A primary driver of this decline was a substantial 27% drop in net investments in debt instruments, falling from $7.221 billion to $5.269 billion. These investments largely consist of loans between companies and their international affiliates, indicating a pullback in intra-company financing.
However, not all sectors experienced a downturn. Investments in equity and investment fund shares actually increased by 15.9% to $2.523 billion, suggesting continued interest in owning stakes in Philippine businesses. Japan, the United States, Singapore, and South Korea were the primary sources of this equity investment, focusing on manufacturing, trade, and financial sectors.

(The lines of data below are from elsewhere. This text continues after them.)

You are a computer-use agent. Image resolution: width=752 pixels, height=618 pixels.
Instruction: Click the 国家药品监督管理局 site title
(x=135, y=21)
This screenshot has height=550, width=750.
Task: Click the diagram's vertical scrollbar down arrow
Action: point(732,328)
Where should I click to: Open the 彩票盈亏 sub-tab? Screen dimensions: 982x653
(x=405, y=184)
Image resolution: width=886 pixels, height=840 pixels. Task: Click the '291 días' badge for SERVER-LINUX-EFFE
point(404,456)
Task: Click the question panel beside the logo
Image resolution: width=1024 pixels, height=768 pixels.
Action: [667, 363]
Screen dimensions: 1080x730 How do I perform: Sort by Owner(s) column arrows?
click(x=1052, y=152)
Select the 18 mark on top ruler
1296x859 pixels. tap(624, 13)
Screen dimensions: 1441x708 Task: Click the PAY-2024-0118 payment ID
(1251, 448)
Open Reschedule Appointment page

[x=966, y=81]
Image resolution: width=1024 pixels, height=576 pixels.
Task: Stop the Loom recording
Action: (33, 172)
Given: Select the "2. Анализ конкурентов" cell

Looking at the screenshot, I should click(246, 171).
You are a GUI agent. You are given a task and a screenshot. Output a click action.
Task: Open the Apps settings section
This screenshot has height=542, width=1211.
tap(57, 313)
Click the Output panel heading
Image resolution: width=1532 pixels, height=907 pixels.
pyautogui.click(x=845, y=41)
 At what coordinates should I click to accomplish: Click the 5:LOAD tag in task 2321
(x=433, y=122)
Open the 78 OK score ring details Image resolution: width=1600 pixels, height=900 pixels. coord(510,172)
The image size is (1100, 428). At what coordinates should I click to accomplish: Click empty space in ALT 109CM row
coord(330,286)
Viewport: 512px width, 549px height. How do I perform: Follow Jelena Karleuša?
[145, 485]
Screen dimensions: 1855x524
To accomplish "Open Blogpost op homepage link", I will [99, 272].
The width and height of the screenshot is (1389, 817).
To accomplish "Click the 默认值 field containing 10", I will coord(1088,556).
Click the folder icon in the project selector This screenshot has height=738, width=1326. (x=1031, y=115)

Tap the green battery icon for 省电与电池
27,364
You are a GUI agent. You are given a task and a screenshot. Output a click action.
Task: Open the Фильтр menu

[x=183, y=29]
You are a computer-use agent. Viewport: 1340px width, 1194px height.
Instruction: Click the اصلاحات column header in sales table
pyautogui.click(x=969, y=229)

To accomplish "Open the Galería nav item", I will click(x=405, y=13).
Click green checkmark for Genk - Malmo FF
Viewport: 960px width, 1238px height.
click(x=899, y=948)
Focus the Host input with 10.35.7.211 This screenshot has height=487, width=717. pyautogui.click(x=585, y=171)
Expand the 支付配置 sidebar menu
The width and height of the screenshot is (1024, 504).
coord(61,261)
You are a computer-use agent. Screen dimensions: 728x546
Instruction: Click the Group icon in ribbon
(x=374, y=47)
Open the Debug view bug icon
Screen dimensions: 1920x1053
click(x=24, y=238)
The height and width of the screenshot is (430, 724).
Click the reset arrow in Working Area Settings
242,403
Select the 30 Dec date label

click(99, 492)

Experts point to a complex interplay of factors contributing to the overall decline. Tighter global financial conditions, geopolitical instability, and increasing competition within the Association of Southeast Asian Nations (ASEAN) region all played a role in dampening investor enthusiasm.
Domestic challenges, including slower economic growth, infrastructure delays, and concerns about the overall investment climate, further contributed to the cautious approach taken by foreign investors. The Philippines is facing increased competition for capital within the region.
December saw a particularly low point, with FDI inflows reaching $560 million – a three-month low. While this represented a year-on-year increase, the month-on-month decline was significant, falling 37.4% from November’s figures.
Analysts suggest this December dip was likely due to typical year-end seasonality, with investors postponing decisions and potentially repatriating profits. Peso volatility and broader global uncertainties also contributed to a more cautious stance.
Despite these challenges, there is cautious optimism for 2026. Experts predict a potential rebound in FDI, particularly in sectors like manufacturing, renewable energy, and logistics, as global financial conditions are expected to ease and supply chains continue to diversify.
The central bank forecasts FDI net inflows to reach $7.5 billion by the end of 2026. This projection acknowledges the ongoing risks, including the Middle East crisis and its potential impact on oil prices and market volatility, but anticipates a gradual recovery in investor confidence.
It’s important to understand that these figures represent actual investment flows, distinct from investment commitments which may not always materialize. This data provides a clear picture of the capital actually entering the Philippine economy.
Foreign direct investment, defined as investments where a foreign entity holds at least 10% equity in a local business, takes several forms: equity capital, reinvestment of earnings, and borrowing. Tracking these flows is crucial for understanding the health and direction of the Philippine economy.